The first two years he tried arguing: The Emperor was dead. Were they planning to abandon their military tradition? Their answer was: "No, Captain. We are not foolish. When the Emperor returns, so shall we. But serve this privy council? Never. They are worth less than one yak pubic hair."

Why did he keep returning? The commission was part of it—he left the monies with village heads for their own purposes. But just being in the mountains, being in Nepal, being with the Nepalese was reason enough.

One more year, he groaned. One more trip. One more rejection. This must be the last one. Otherwise his body would be found, years later, dead on some unknown hillside when his heart gave out. This… well, no. Perhaps next year. But that would definitely be the last.

Ahead lay the Gurkha Center in the hamlet of Pokhara. Hosford shifted the heavy pack of credits and marched on. He knew what he would see from the next hilltop. The center, and some of his old comrades waiting. Somehow they always knew when he would be there. They would be drawn to as rigid attention as their age permitted. At their head would be ex-Havildar Major Mankajiri Gurung, who, unless he was actually his son, Imperial records said was over 2S0 years old. Them… but that would be all.

Pokhara, in fact, was a confusion of noise, music, and youth. Almost, Hosford estimated, a thousand of them, drawn up in what screaming old men were telling them was a military formation, and if they shamed their clan or Captain Hosford they would be tied up in barrels and rolled into the headwaters of the Sacred Ganges to disappear into the sea.

In front of the assembly stood Mankajiri. He saluted. Hosford returned the salute. He should have waited to ask, but could not.

"These are… recruits?" he wondered aloud.

"Such as they are. Mountain wildflowers compared to men of our wars, Captain. But recruits, if they pass your careful eye. Their medical records wait for your examination."

"Why the change?"

"Change? There has been no change."

"But you said you would never serve the privy council."

"Again, no change. These men will serve the Emperor. He is returning. He will need us."

Captain Hosford felt a cold chill down his spine—a chill that had nothing to do with the icy winds blowing down from the nearby mountain tops.

" 'Ow lang wi' the' squawkin't an' squeakin't frae th' Tribunal gae on?" Kilgour wondered.

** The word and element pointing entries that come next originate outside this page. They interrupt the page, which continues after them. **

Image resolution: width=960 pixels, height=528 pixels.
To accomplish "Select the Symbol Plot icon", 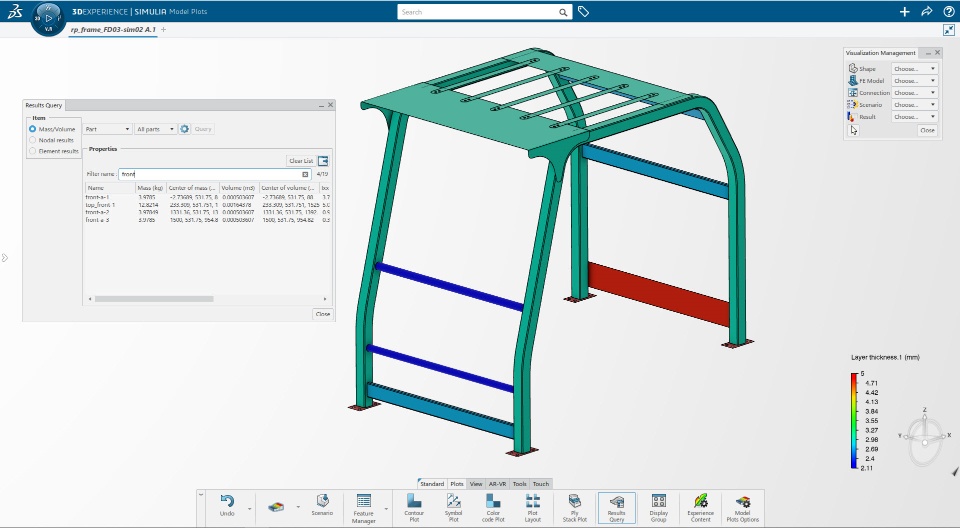I will (454, 508).
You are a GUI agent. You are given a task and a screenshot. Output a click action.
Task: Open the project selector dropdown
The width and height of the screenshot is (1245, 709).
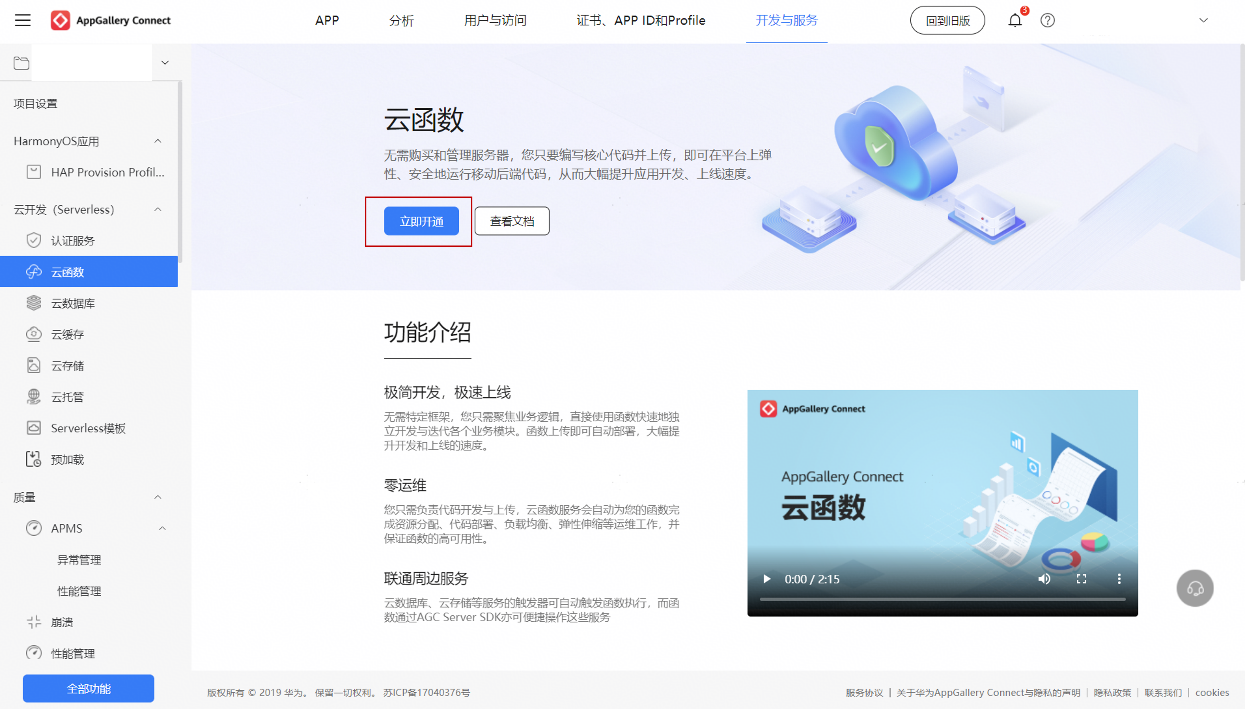click(x=165, y=63)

Mahoney shrugged. "Until every lawyer has his day in the sun, and until every challenge the privy council can come up with now or later is answered."

"Ah hae no plans," Kilgour said grimly, "frae much of a later f'r th' clots. Thae drove me off Edinburgh. Thae'll be ae accountin' f'r that. Wi' me. Nae wi' a court ae law."

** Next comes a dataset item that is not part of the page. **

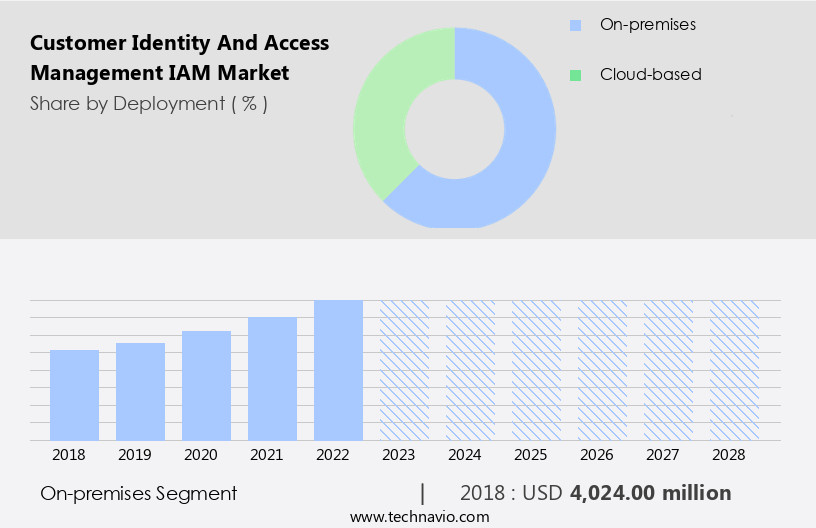
Task: Select the hatched forecast bar for 2028
Action: point(734,370)
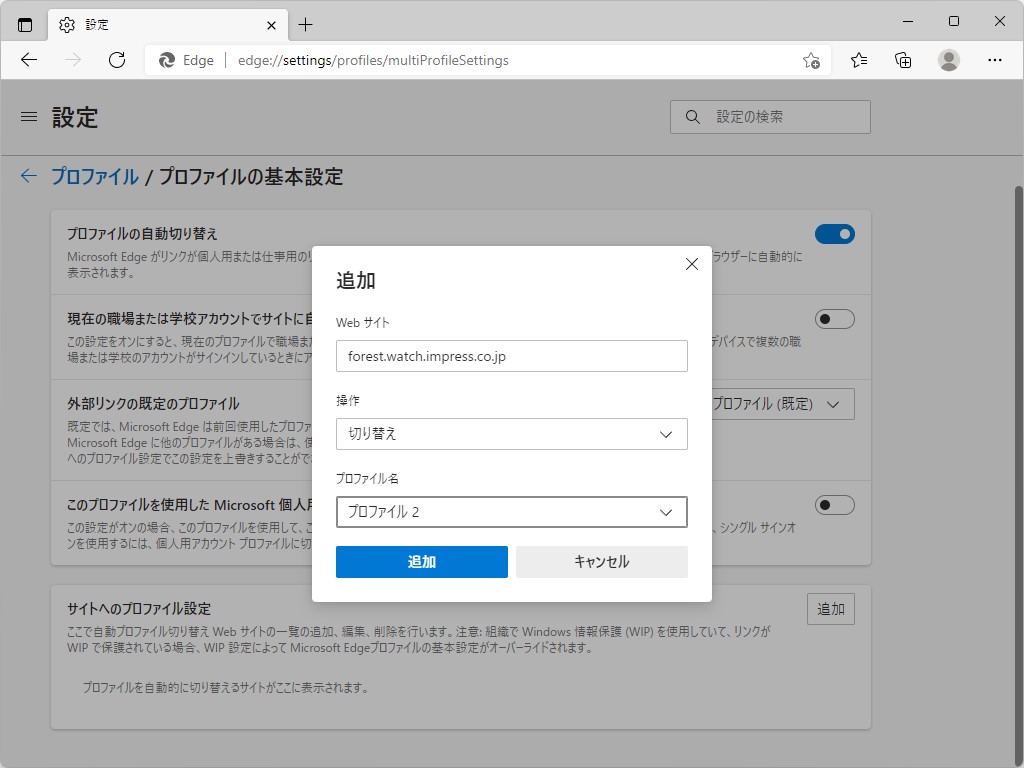
Task: Disable the プロファイルの自動切り替え toggle
Action: coord(835,233)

"Alex. We aren't vigilantes," Sten said.

"Ye're intendin't to force us inta th' path ae righteousness frae somebody's namesake? Nae. Nae. I' this all collapses, an' Ah'm morally cert it shall, thae'll nae gie us a wee home back in Mantis. Morally corrupted, we are, we are.

"Ah'll nae adjust't' ae world where y' need more on ae villain than enow't' authorize the usual." Alex drew a thumb across his throat.

"If you're through, Laird Kilgour. We are now sworn officers of a legitimate court," Sten said, grinning. "While the lawyers are dicin' and slicin', we have to go out and get some concrete evidence for them to chew over when they get tired of talking about whether the Magna Carta's bridge-building ban might pertain."

"Ah'm noo through. But Ah'll shut m' trap."